Friday, 15 November 2019

Why Section 167A not applicable to Joint Venture.



The Order of the ITAT (Chennai) in the case of – ‘CCCL’, the Consortium- ( CCCL for short), recently reported makes for a curiously interesting reading. That is seen to have unwittingly brought to surface certain not–so- obvious aspects; and not readily perceptible angles. These call for an independent reading and insightful understanding. That is why it has been chosen to be worth a critical and analytical study.

The point of dispute is very limited; in the sense that it has its epicenter on the implications of sec 167B, inserted in the IT Act by the Direct Tax Laws Amendment Act of 1989, w.e.f 1-4-1989. A special mention may have to be made of the fact that was the very same piece of singular legislation (a code by itself) through which a host of amendments came to be made; so also has given rise to a fresh spate of litigation on several fronts ; for a detailed account, if so inspired, suggest to look up the readymade compilation on the web - The 1989 Amendment ACT).
Indisputably, the point of dispute ( Issue) adjudicated upon by the ITAT  is a mixed question of law and facts, - as opposed to a pure question of law. As such, that is an issue which required to/ could conceivably be adjudicated upon in proper light only by having due regard to, and after a proper appreciation of, the ‘facts and circumstances’ of the case; more so, in the nature of things, only in a case to case basis.
Even so, should one infer from the TEXT of the ITAT Order (the ORDER ) , all the requisite facts and circumstances, -which would have been of relevance for finally deciding the point of dispute, in the successive appeals - do not seem to have been brought on record at any stage.
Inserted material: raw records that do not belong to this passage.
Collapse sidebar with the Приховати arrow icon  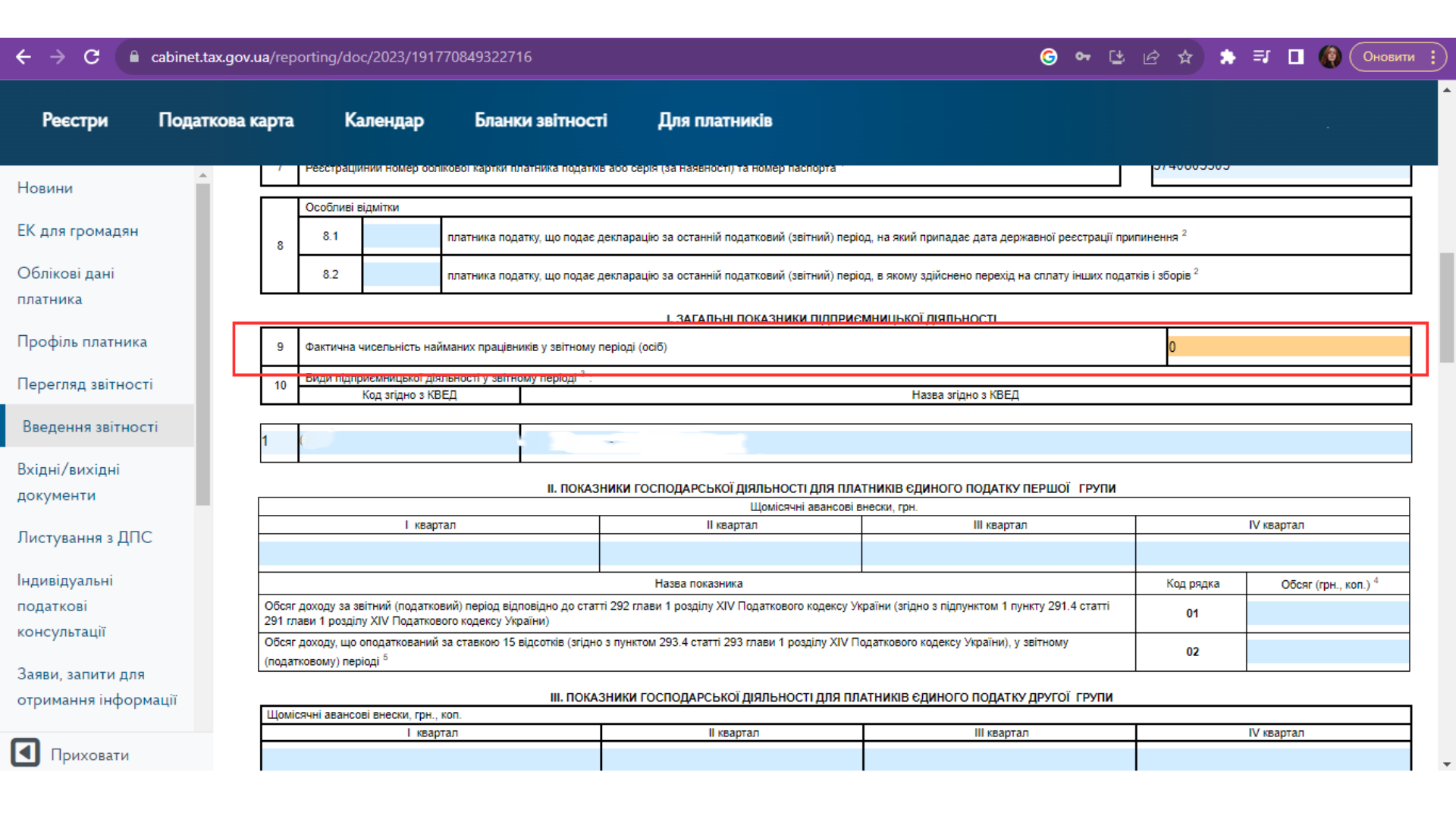[25, 753]
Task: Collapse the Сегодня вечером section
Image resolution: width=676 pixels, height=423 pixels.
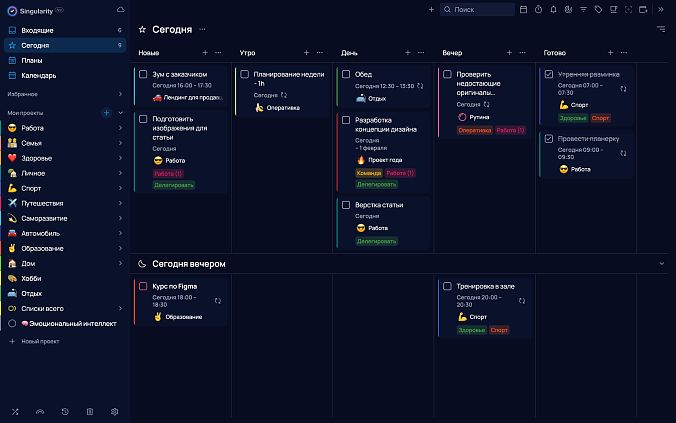Action: pyautogui.click(x=661, y=263)
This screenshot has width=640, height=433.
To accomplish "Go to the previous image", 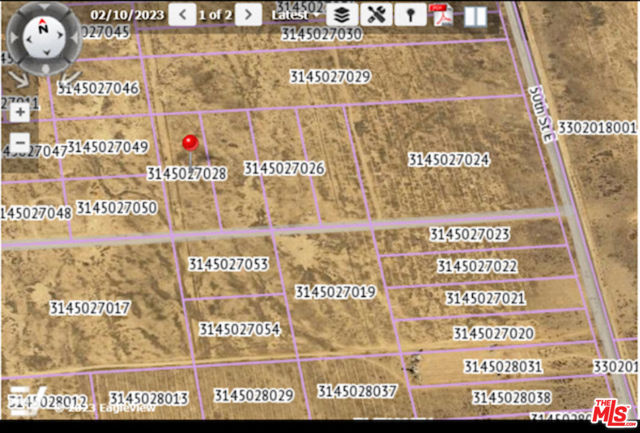I will click(x=182, y=15).
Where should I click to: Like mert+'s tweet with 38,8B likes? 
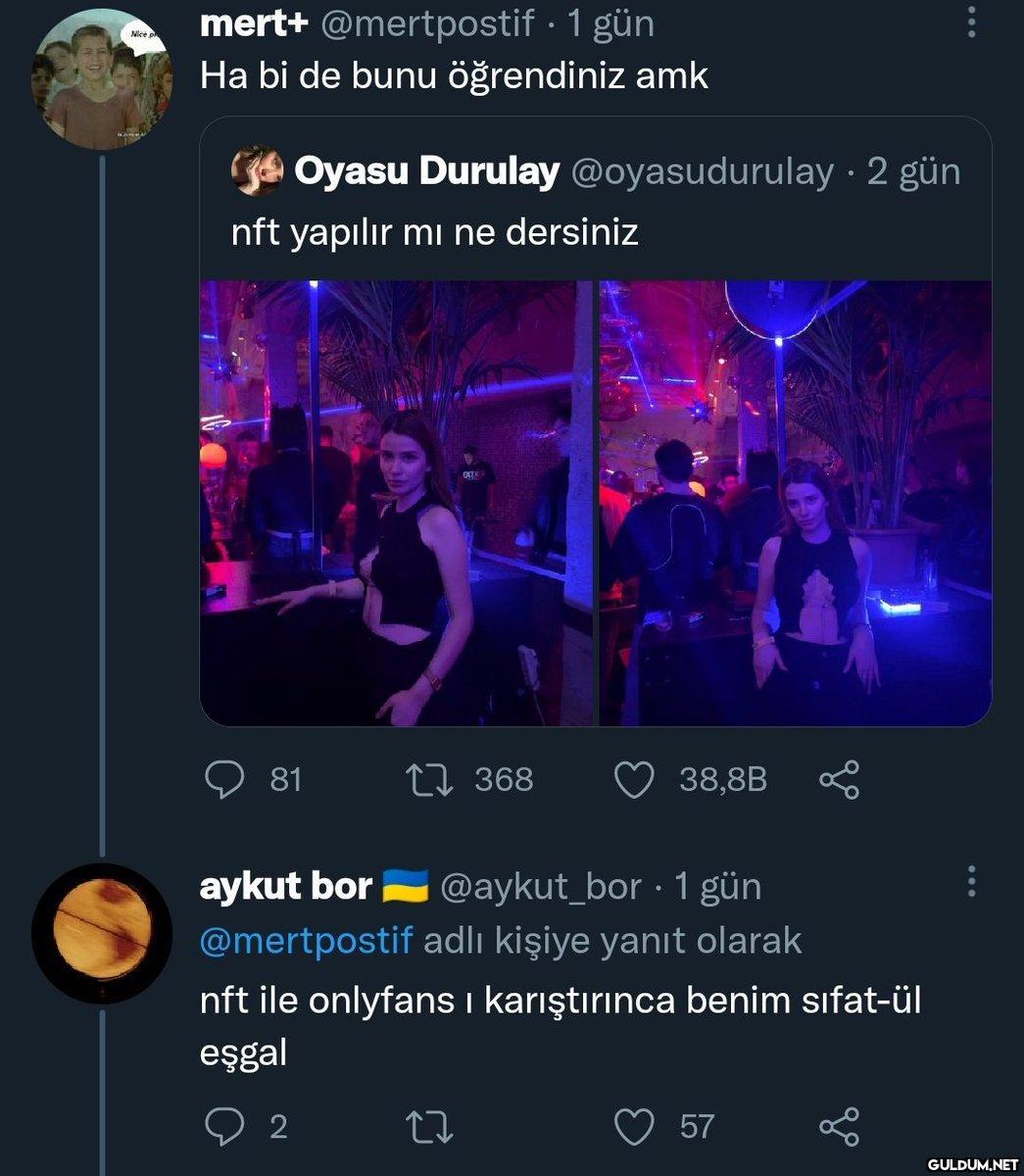(633, 779)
For instance, the contents (or even a gist) of the contract agreements stated to have been entered into by the parties find no mention; thus left unknown. As such, it is anybody’s guess whether (or not) at least the AO, as would have been expected of him, did ask for and had on his record all such material at any stage of the assessment or the reassessment proceedings, so as to frame a sustainable assessment.
Be that as it may, for the purpose of discussion herein, one has been obliged to proceed on certain assumptions, as indicated herein elsewhere.
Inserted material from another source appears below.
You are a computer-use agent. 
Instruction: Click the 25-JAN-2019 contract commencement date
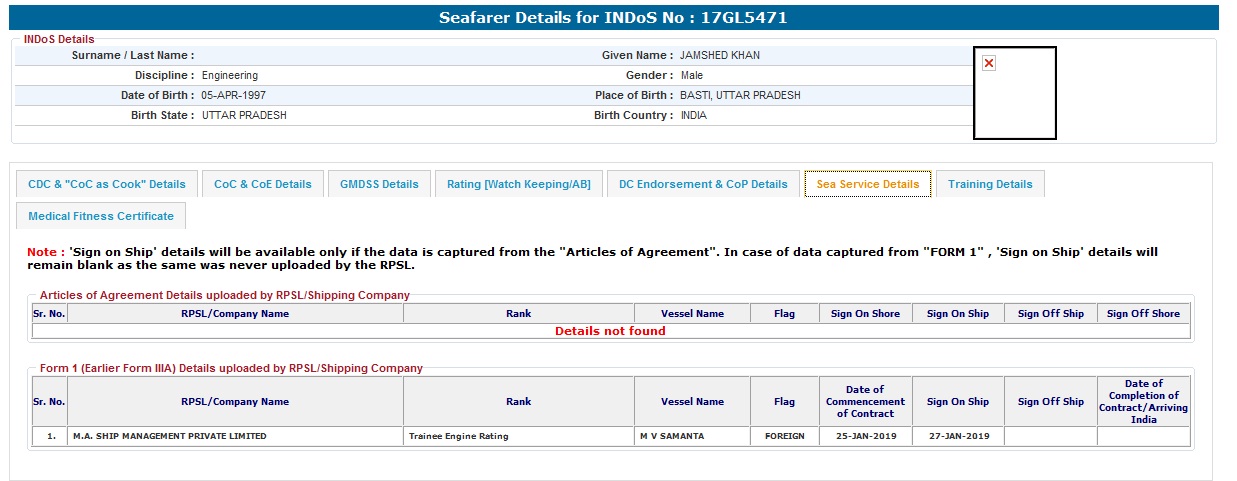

2. It is noted from the ORDER that the two parties had to and joined together for carrying out the project work entrusted to them by the Airport Authority of India for an expansion of the Chennai Airport.
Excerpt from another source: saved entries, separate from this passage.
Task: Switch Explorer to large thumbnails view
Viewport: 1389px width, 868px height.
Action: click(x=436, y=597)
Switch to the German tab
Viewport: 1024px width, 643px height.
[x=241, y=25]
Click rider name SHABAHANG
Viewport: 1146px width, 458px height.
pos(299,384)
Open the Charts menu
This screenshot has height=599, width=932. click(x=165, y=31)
3. The conclusion reached by the AO based on his own findings is as under:
Q
The Assessing Officer taking notice of Article-5 of Consortium Agreement dated 30.11.2007 entered between TWO PARTNERS , wherein it is mentioned that net profits, assets and liabilities arising out of joint performance of contract shall be shared as mutually agreed upon and also taking note of PROFIT SHARING AGREEMENT dated 29.12.2008 entered between two parties had come to conclusion that profit were SHARED AMONG THE PARTNERS AND FOREIGN COMPANY WILL BE PAID GUARANTEED PROFIT SHARE OF 2% OF FINAL CONTRACT PRICE AND THEREFORE, held that tax should be levied under sub -section (1) of Section 167B of the Act and accordingly levied tax vide order dated 25.03.2015 u/s.143(3) r.w.s.147 of the Act.
UQ
Note: FONT supplied; that is to specially focus on the fact that AO has implicitly proceeded on his assumption, - in one’s view, wrongly so ,- that the consortium herein is no different from but is one and the same  as a ‘partnership’ , in which the profits of the enterprise are firstly pooled and then shared between the partners.
 4. 1. FACTUAL MATRIX
Contract Agreements – Observations
“.....long term agreement on 30.11.2007 which is placed at paper book page No.1. From the perusal of the agreement, it is clear that the agreement is silent on the profit sharing ratio of its members, in terms of MOU entered between the parties on 30.11.2007, Clause VII of the MOU provides that sum equivalent to 2% of the project cost shall be paid to HPI by CCCL. This agreement is also silent regarding sharing ratio of its members. Other document i.e. profit sharing agreement entered between the above parties on 29.12.2008 only says that profit before tax arising on the above project would be finally determined after completion of the project and it further provided that HPI shall be paid guaranteed profit share in the form of 2% of contract price. Clause 2 of the profit sharing agreement further provides for the mode of payment 2% guaranteed profit. Having regard to the above clauses of the three agreements, it is clear that as cumulative consideration of the terms of the three agreements, the parties have not agreed as to the shares of the profits of the AOP. More importantly, Consortium Agreement entered into between the parties is totally silent as to the shares of the profits of the AOP. In terms of MOU in clause VII entered between parties on 30.11.2007, there is clear obligation on the part of CCCL to pay a sum equivalent to 2% of the project cost to HPL, which would go to show that it is not the AOP which is under obligation to pay 2% of contract price to HPL but it is CCCL. The term ‘’share of net profit’’ implies a ‘’share in the net profits’’ which is an interest in the profits as profits, and implies a participation in the profits and losses. But in the present case, the member of the AOP i.e. HPL is entitled to 2% of the profit cost regardless of the fact whether AOP made profits or losses. (Para 14)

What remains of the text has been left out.